Great. But where to start? And what do we mean by “neighbor”, exactly? It is true that “neighbor” can and should refer to all people everywhere, across geographic and cultural lines. We ought to view all men, women, and children as if they were friends deserving of dignity and love. We ought to always be asking how we can extend charity to people groups and communities. But in broadening the discussion like this, we need to be careful that we don’t get overwhelmed in a way that stifles our efforts before they begin. We can end up playing the game of semantics that the lawyer in Luke 10 does, which then leads to us not actually doing anything.
So let me suggest this. Jesus calls us to love our neighbor. Why don’t we just begin with our actual neighbors? I mean your literal neighbor, the person or family who lives next to you. Do you know them? What’s their story? Do you have a sense of a way you can be praying for them or tangibly bless them? If you’re wondering where to start, start there.
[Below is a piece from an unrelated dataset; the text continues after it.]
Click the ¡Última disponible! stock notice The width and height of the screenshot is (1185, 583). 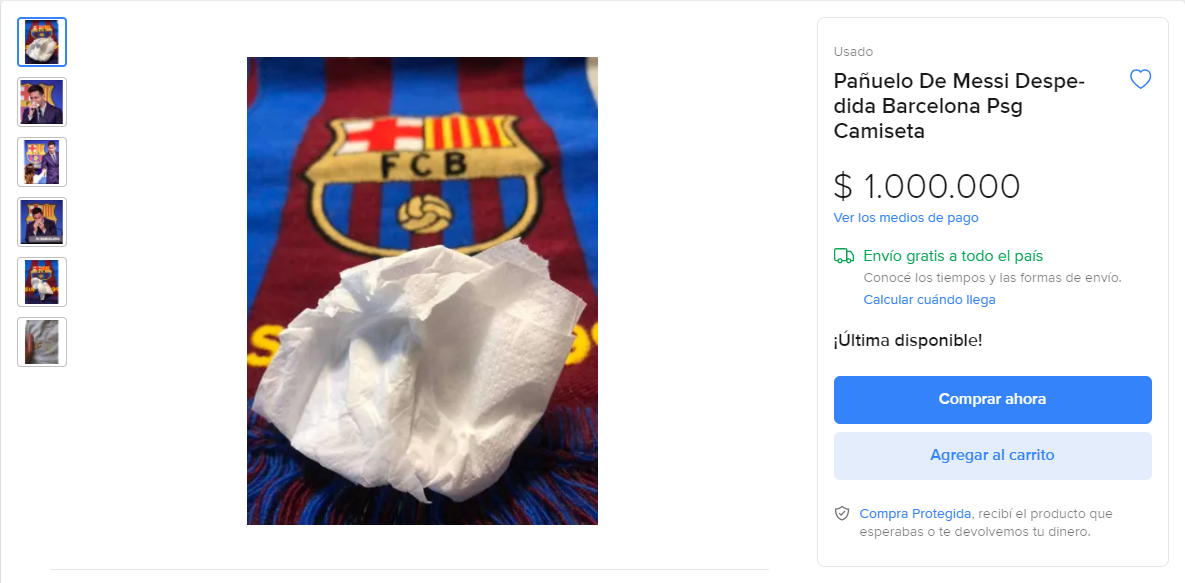[908, 340]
We have a broad Outward Focused approach that includes structured efforts and partnerships with other organizations. But the people of the church (you), loving your literal neighbors in proactive and tangible ways, is as important for the advancement of the gospel as any large organized effort we can structure. The witness of the church in Scottsdale is primarily built on our people modeling Jesus in the normal flow of their everyday lives in their neighborhood.
“Being rooted is about “staying put and paying attention.” It is coming to know your neighborhood and becoming one of its characters … There is no controlling technique, no magic code or habits of highly effective people that can take the place of practicing love, friendship and Spirit-led collaboration within the neighborhood.” – The New Parish
What does it look like to love our neighbors? Well, first and foremost it means getting to know them (don’t check out yet, introverts). We will only be able to love our neighbors well if we are engaging the realities at play in their lives. Getting to know them we can understand what their burdens are, as well as what makes them come alive. We can see what bridges to the gospel emerge and what things we have in common.
The truth is it’s easy to go through life on auto-pilot and not notice the people around us or the realities of our context. But when we do that we miss opportunities to “let our light shine (Matthew 5:16)” and pursue the common good. So what we really want to do is cultivate new eyes to really see where God has us, who is here, and how we can model the love of Jesus in Scottsdale. To that end, here are some really practical things you can do to begin to cultivate new eyes, build new relationships, understand your context, and see where God might be leading you to love your neighbors in practical ways. Introverts, you’ll even find some things to do below.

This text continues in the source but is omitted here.